Rhys rolled his eyes. Florian was the one to bring up his filth potions first, and besides, if he did use it, he was one hundred percent sure he could win the battle right now. He wasn’t using it for two reasons: one, he wanted to teach Florian a lesson, and two, he didn’t want to grow too reliant on it, to the point where he couldn’t win without using it. It would make him too easy to counter, and there was no point to rely on it overmuch when he had so much else in his arsenal that he’d barely used. Better to treat this battle as a training exercise to test out the limits of his techniques, rather than win it in one hit and learn nothing. After all, he’d already learned new things about how his Trash Intent skill worked when used defensively. If he’d finished Florian in one hit, he would have learned nothing.
And there’s a third reason… if I rely on it too much, people will counter it, and then it won’t be my ace in the hole anymore.
Of course, he was still trashy enough to use his sure-kill technique to secure the victory if he was backed into a corner. But no point doing that until he had to, and he still had plenty up his sleeve.
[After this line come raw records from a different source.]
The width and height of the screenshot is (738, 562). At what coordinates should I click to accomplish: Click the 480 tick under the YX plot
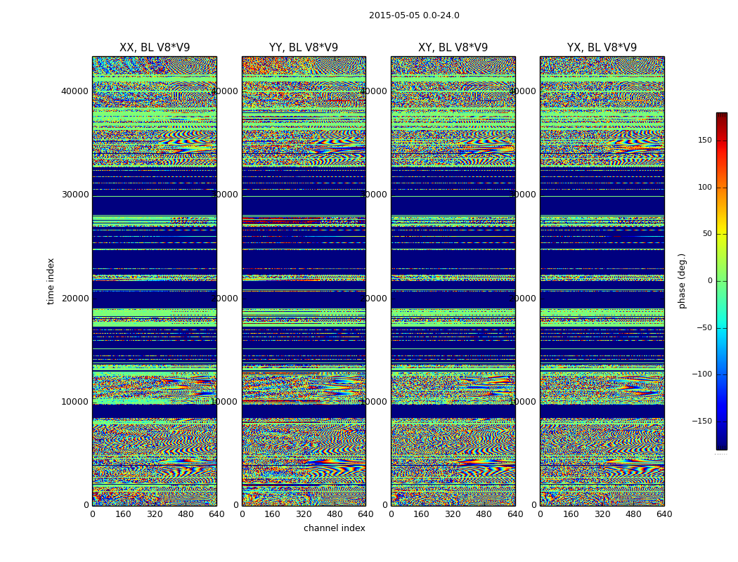coord(633,514)
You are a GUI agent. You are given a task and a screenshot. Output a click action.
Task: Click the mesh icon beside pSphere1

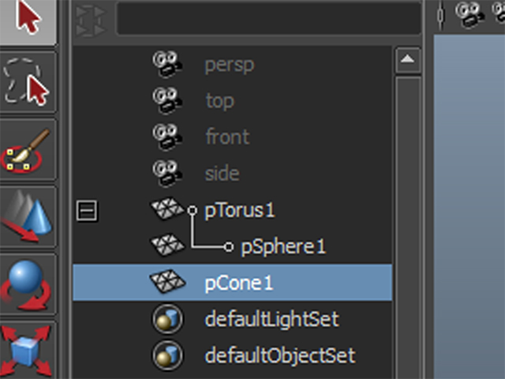[167, 246]
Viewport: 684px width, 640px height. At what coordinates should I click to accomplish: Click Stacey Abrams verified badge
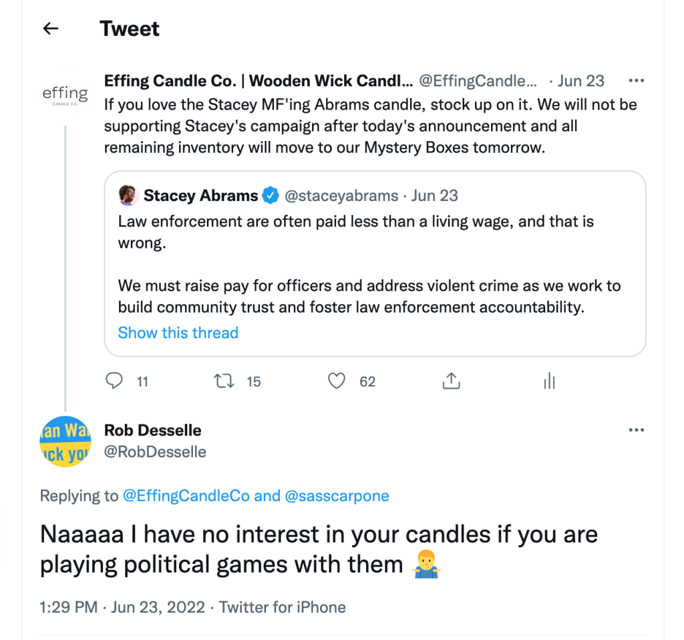271,196
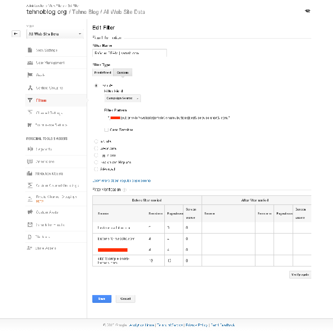Viewport: 333px width, 331px height.
Task: Click the User Management people icon
Action: pos(30,63)
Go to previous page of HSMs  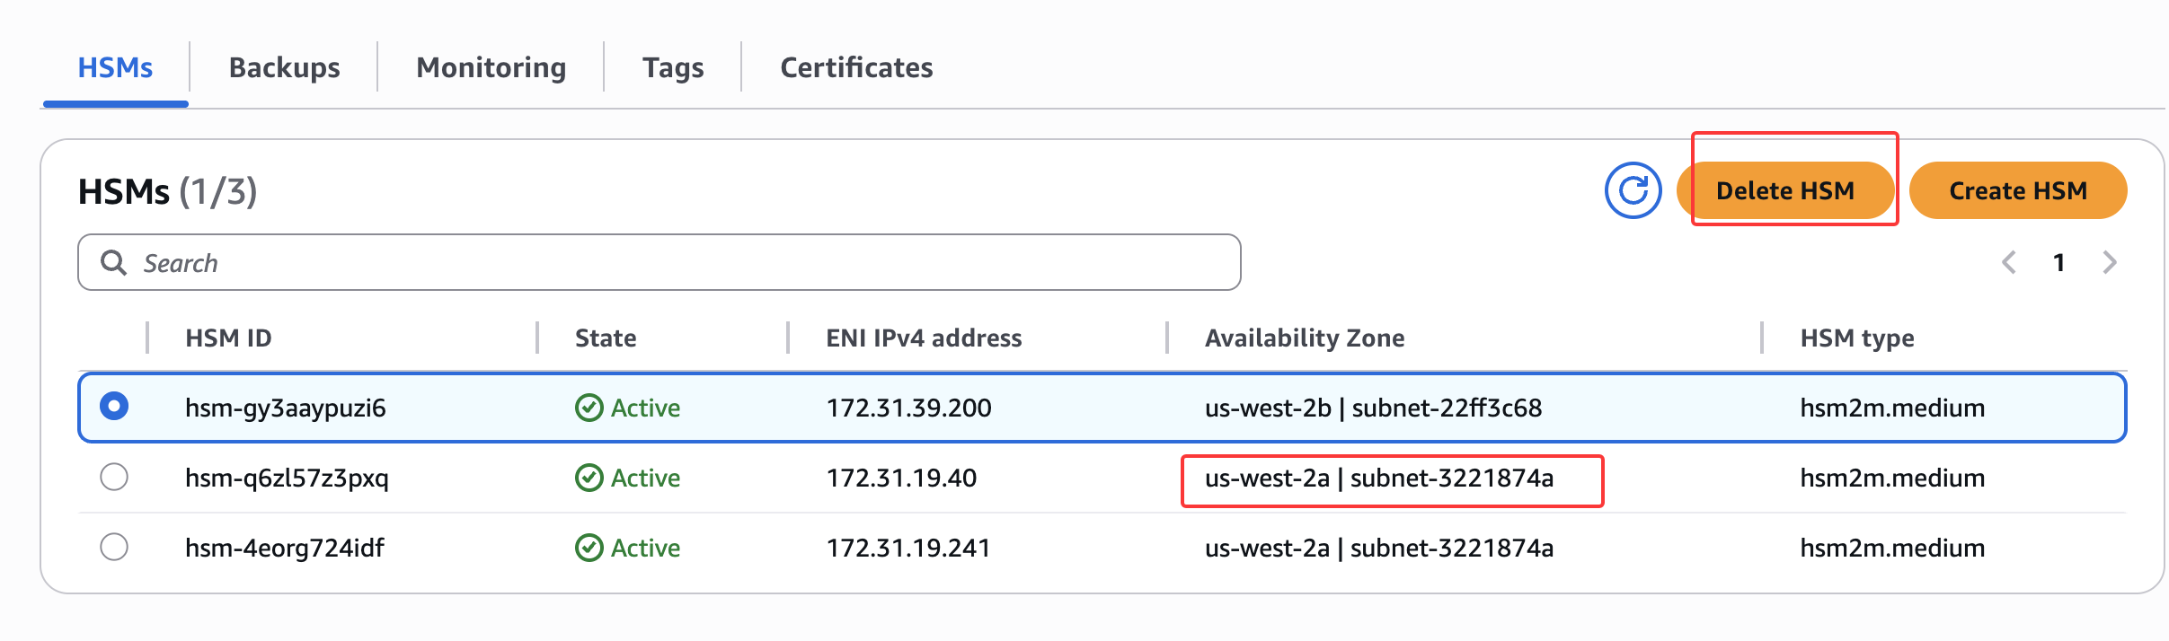pos(2009,262)
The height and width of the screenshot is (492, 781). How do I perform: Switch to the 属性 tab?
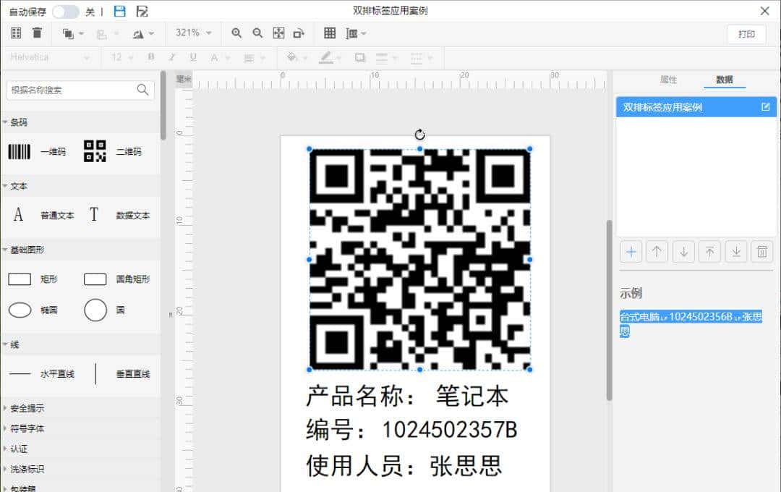click(x=669, y=80)
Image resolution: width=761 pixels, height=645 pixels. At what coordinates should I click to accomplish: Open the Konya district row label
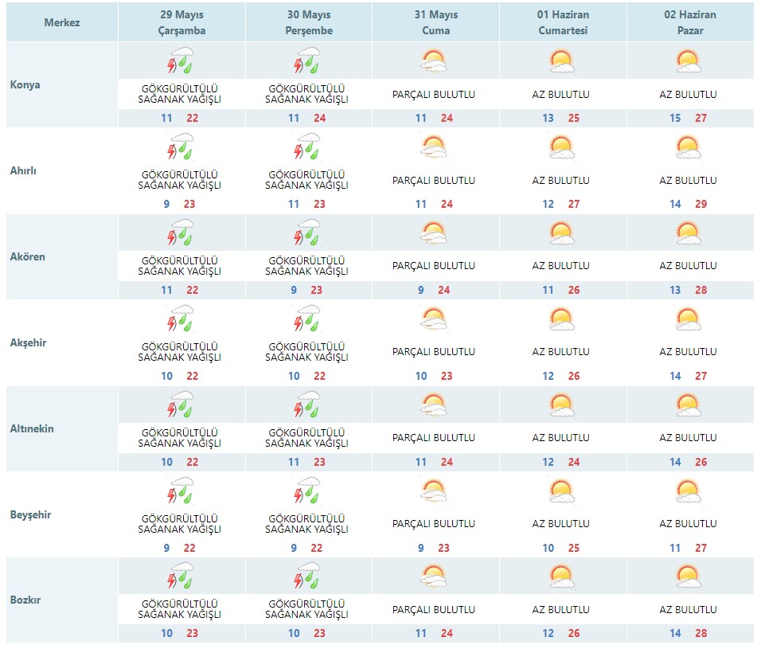tap(25, 85)
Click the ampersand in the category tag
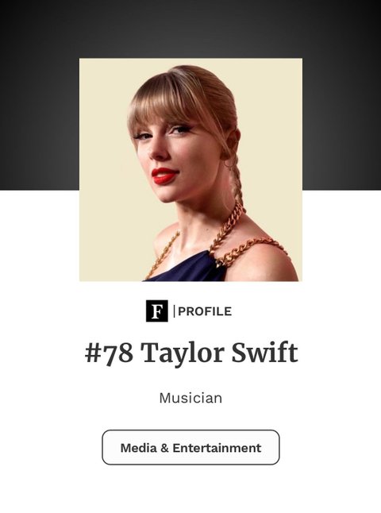381x513 pixels. pos(165,448)
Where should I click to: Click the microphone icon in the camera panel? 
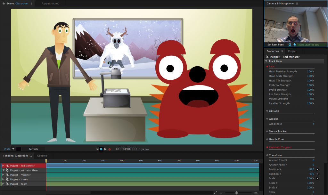coord(294,45)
He narrowed his eyes at Florian’s fresh shield necklace. That was annoying, for sure, Florian having an unknown quantity of shields hidden in his storage ring. Nothing wrong with buying power, and hell, he himself had used the technique of tanking so hard that it drove the enemy insane, dragged their mentality down, and forced them to do something rash that gave him the opening to kill them—he’d done it before in all kinds of games, from card games to hero shooters and everything in between. But it didn’t mean it wasn’t annoying when Florian used that tried and true technique against him.
It'll be easier to ring-out than ‘kill’ him, he thought, but based on how smug Florian was about everything? The boy had already realized that. He was rich, not stupid, even if the two were often synonymous. His smugness indicated that he was at least smart enough that the other young masters at the school weren’t able to beat him down for his lack of academic skill, and if anything, the skills he’d used so far, bought though they might be, were used tactically and with great effect. If he’d been fighting someone other than Rhys, they might have worked.
He glanced down. His legs bled, pierced through with a dozen needles. During Florian’s first barrage, he’d just stood there with the hopes of getting off the steel pipe sneak attack, and paid the price when Florian had a secret defensive shield. If not for Trash Body, this fight would already be Florian’s.
Until my mana runs out, though, I’ve got a physical boost. But Florian, on the other hand, had lots of items to rely on. In the battle of attrition, Rhys was the one on the losing side, given Florian’s bottomless wealth, and his very bottomable mana pool.
Rather than ringing-out Florian, which the boy would expect, what he actually needed to do was land one big hit. Activate all his buffs, go all out, and absolutely hammer Florian with one hit at the peak of his strength.
Florian’s barrage of needles ended, and Rhys took a deep breath. He grinned. It’s go time.